What Makes News?


News is information about events that have recently occurred or that are of interest to the public. It is usually reported in the form of written text, broadcast over television or radio and distributed via the Internet. It can be a highly effective tool for delivering information to the public, but it is important that it is accurate and impartial. News can serve many purposes, including acting as a watchdog to monitor and expose abuses of power and corruption, and providing a source of entertainment and leisure. It is important for individuals to assess their own needs and find a news source that best suits them.

Depending on the society, the definition of what makes news will vary. In some societies, it may be newsworthy when an animal acts in a way that is not normally seen. In other societies, it may be more interesting to hear about a famous person’s life or activities, especially when they are involved in scandal.

It is also common for a particular type of event to become newsworthy based on the impact that it has on people. For example, natural disasters such as earthquakes, cyclones and bush fires are all common topics for news stories. The human element in these stories often adds to the appeal, with a focus on people’s reactions and how the event has changed their lives.

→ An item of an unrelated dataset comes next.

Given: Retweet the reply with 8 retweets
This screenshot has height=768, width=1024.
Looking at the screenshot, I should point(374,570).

A well-written news story will include all of the key facts relating to the event being reported. This will typically include the five Ws – who, what, where, when and why – as well as any quotes from interviews or other sources. It is also essential to use the correct style of writing for the topic being covered, with a clear structure and grammatical accuracy. A good rule of thumb is to write using a simple style which can be easily understood by non-experts, for example, ‘Dr Jones used this equipment to study malaria’, rather than ‘Dr Jones used this equipment to research malaria’.

Once the main facts have been included, any additional information should be added to help round out the story. This could include contact details, links to further reading or additional facts about the event. If the article contains an opinion, it should also be included at this point and clearly stated.

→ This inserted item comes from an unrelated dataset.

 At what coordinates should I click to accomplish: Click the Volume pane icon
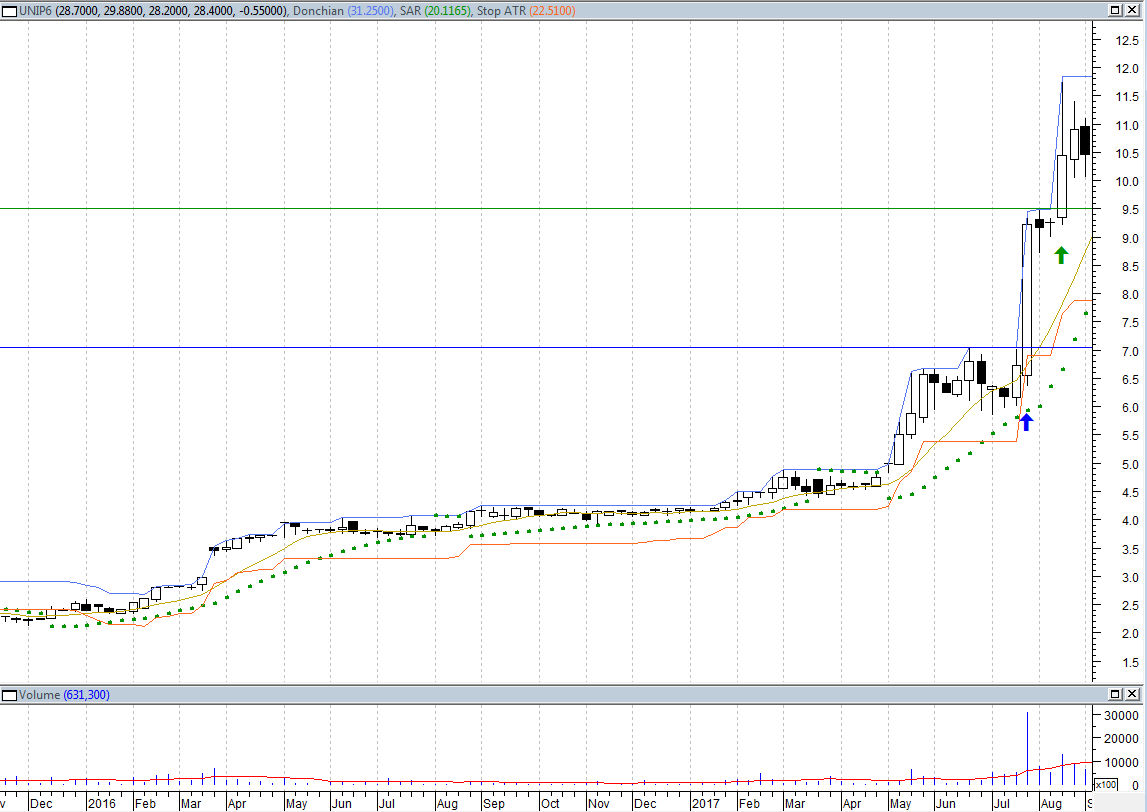coord(9,694)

Finally, it is a good idea to let someone else read the piece before it is published. They will be able to spot any grammatical or spelling mistakes and may be able to simplify awkward sentences. It is also worth checking for any bias, as this can be a problem with some news outlets.

The most unbiased news sources are those that follow the Associated Press guidelines to journalism and the Society of Professional Journalists’ Code of Conduct. Alternatively, there are many websites that provide a variety of different news sources in one place, allowing users to compare the various perspectives on an event. This is particularly useful when researching international news.